As previously raised in CIRAS report 40955, the use of 'old stock' trains has led to waste being directly flushed onto the track, as there are no containment tanks fitted on these trains. However, it is felt that even when containment tanks are available they are not being used, as they are expensive to clean. Therefore flushing the waste directly on to the track seems to be favoured. Instances have also been seen where tanks are leaking waste, suggesting a problem with the seals.
Concern has also arisen about the health risks posed to passengers using certain stations as sometimes they are only metres away from waste on the tracks. A number of stations in particular have been highlighted - Romsey, Salisbury and Southampton.
For First Great Western (FGW):
For South West Trains (SWT):
South West Trains share the reporters' concerns regarding train toilet waste.
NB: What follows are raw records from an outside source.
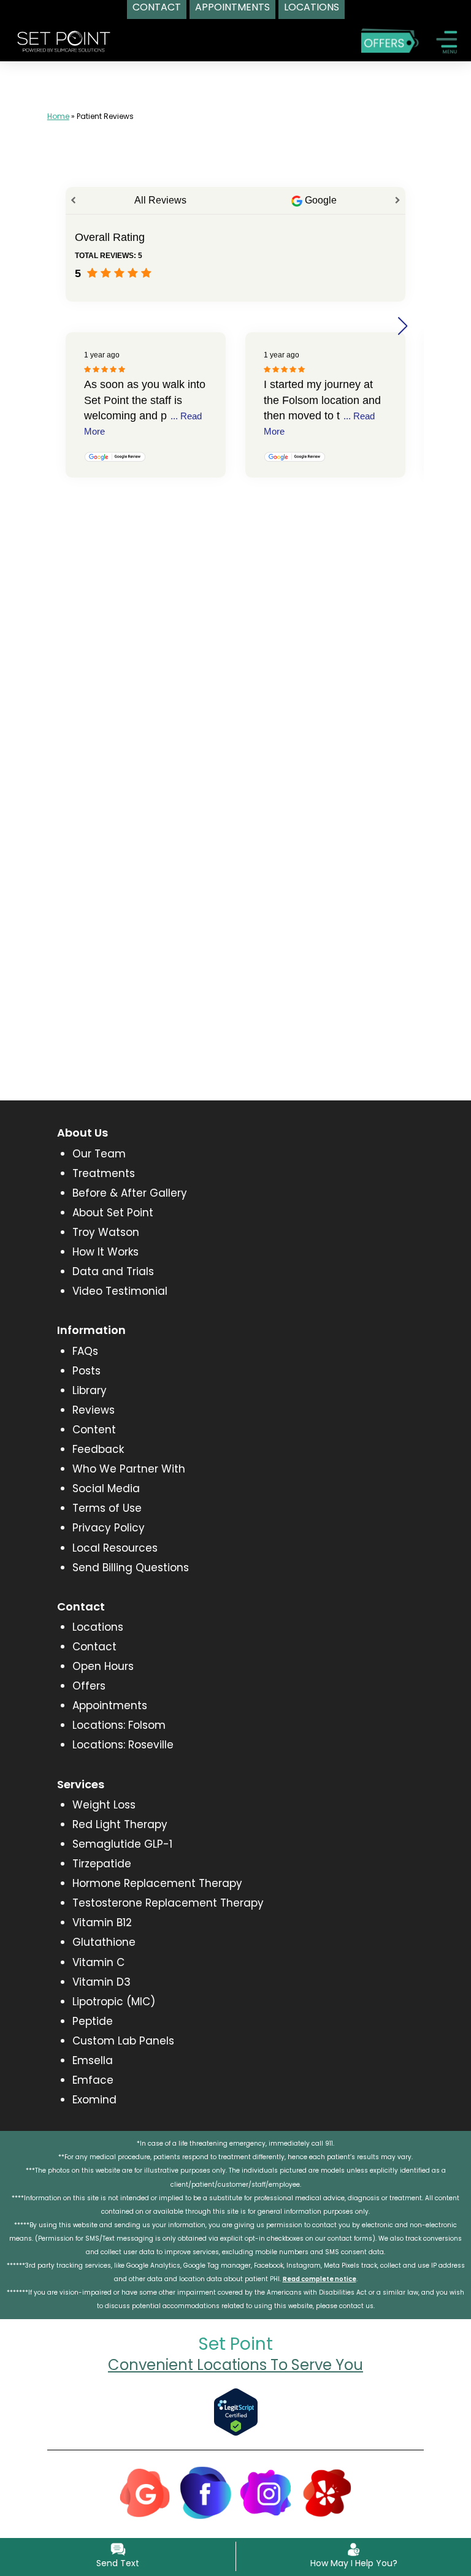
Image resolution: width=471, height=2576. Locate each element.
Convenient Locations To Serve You (235, 2365)
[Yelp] (327, 2492)
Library (89, 1390)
We have systems in place to prevent our rolling stock from discharging onto the track bed and to remove waste from other train operators rolling stock at South West Trains operated stations, in association with Network Rail.
Please comment on the use of containment tanks and any plans in place to control the risk of toilet waste leaking onto the tracks.
South West Trains operate Class 444 and 450 Desiro electric units and Class 158 and 159 diesel units over this route.
All Desiro units are fitted with retention tanks and these tanks have not been identified as leaking on any occasion, neither have leaks been found during maintenance.
These units are fitted with float switches inside the retention tank, which automatically lock toilets out of use before the tank reaches full, so the potential for overflow is very low. The Class 158 and 159 fleets are also fitted with retention tanks and, again our Fleet Engineers confirm that no leaks have ever been reported and none have been found during maintenance.
Therefore we are confident that toilet waste that is found in the South West Trains area track bed comes from other train operators' rolling stock.
Are SWT responsible for ensuring that Salisbury and Southampton stations are clear of toilet waste?
Our track access agreements require us to contribute towards the cleaning of tracks both inside and outside station boundaries at both of these locations.
Network Rail are responsible for cleaning litter from the track bed - this includes toilet waste from rolling stock and, is included in their track cleaning regime.
South West Trains have highlighted this CIRAS report to Network Rail to make them aware and to initiate the assessment and track cleaning process.